The seamen (private respondents) filed a complaint for illegal dismissal with the
National Seamen Board. The NSB rendered a decision declaring that the seamen
breached their employment contracts when they demanded and received from Vir-Jen
Shipping wages over and above their contracted rates.
The NSB decision was appealed to the NLRC which reversed the decision of the NSB
and required the petitioner to pay wages and other monetary benefits corresponding to
the unexpired portion of the manning contract on the ground that the termination of
the seamen was without a valid cause.

Two motions for reconsideration filed with Second Division were denied by said
Division. Another motion for reconsideration was filed with the Supreme Court en
banc which gave its due course, after finding that there was a need to reconcile the
decision of the Second Division with that of the First Division with the Wallem
Decision (an earlier case having the same facts). In that decision, the First Division
had ruled that the termination of the seamen was illegal.

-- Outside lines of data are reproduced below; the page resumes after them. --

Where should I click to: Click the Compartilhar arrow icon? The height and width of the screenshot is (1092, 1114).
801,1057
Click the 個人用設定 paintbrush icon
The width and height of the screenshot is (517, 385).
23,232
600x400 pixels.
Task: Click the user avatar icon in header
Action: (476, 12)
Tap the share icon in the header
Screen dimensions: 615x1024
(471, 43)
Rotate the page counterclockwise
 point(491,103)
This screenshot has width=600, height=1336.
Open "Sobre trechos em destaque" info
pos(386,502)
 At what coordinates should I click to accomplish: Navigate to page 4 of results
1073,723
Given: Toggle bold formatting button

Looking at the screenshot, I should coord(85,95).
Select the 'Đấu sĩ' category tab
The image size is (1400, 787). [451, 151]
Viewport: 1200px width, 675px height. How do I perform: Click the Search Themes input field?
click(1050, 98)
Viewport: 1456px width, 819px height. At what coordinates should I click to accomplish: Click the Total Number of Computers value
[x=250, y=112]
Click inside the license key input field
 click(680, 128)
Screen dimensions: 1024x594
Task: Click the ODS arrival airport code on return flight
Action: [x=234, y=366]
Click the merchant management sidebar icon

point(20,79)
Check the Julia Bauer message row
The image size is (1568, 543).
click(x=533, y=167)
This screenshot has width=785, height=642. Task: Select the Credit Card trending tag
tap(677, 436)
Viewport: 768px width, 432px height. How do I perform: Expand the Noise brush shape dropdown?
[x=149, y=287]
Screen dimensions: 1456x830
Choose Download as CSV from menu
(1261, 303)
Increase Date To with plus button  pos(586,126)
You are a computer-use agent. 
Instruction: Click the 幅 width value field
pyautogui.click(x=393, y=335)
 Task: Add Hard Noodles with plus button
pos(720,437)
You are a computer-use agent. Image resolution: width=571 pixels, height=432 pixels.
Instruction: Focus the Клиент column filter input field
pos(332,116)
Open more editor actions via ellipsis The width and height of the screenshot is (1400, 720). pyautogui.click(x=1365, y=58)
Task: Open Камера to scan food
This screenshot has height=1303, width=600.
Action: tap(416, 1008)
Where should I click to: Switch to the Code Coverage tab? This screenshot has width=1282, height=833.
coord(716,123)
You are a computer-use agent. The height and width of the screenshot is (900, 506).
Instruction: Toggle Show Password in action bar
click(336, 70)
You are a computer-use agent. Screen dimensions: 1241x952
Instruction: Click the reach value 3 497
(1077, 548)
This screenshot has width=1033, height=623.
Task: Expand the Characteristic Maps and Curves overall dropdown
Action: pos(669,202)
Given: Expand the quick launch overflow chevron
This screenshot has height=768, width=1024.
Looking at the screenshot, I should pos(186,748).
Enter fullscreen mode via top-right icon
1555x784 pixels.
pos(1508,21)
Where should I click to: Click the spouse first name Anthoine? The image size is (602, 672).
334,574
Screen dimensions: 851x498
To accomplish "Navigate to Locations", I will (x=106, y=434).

Issue: THIS HONORABLE COURT ERRED WHEN IT DID NOT FIND PETITIONER
VIRJEN LIABLE FOR HAVING TERMINATED BEFORE EXPIRY DATE THE
EMPLOYMENT CONTRACTS OF PRIVATE RESPONDENTS, THERE BEING NO
LEGAL AND JUSTIFIABLE GROUND FOR SUCH TERMINATION.

Ruling:

Yes, the Supreme Court en banc found the termination of the seamen’s contract
illegal. The contention that the manning industries in the Philippines would not
survive if the instant case is not decided in favor of the petitioner and would in effect
“kill the hen that lays the golden egg” is not supported by evidence. Filipino seamen
are admittedly as competent and reliable as seamen from any other country in the
world. It is competence and reliability, not cheap labor that makes our seamen so
greatly in demand. Certainly the seamen are entitled to government protection when
they ask fair and decent treatment by their employers and when they exercise the right
to petition for improved terms of employment, especially when they fell that these are
substandard or are capable of improvement according to internationally accepted
rules.

The seamen did not violate their contracts of employment. The form contracts
approved by the National Seamen Board (now POEA) are designed to protect
Filipinos, not foreign shipowners who can take care of themselves. The standard
forms embody the basic minimums which must be incorporated as parts of the
employment contract. To state, therefore, that the affected seamen cannot petition
their employer for higher salaries during the 12-month duration of the contract runs
counter to the established principles of labor legislation.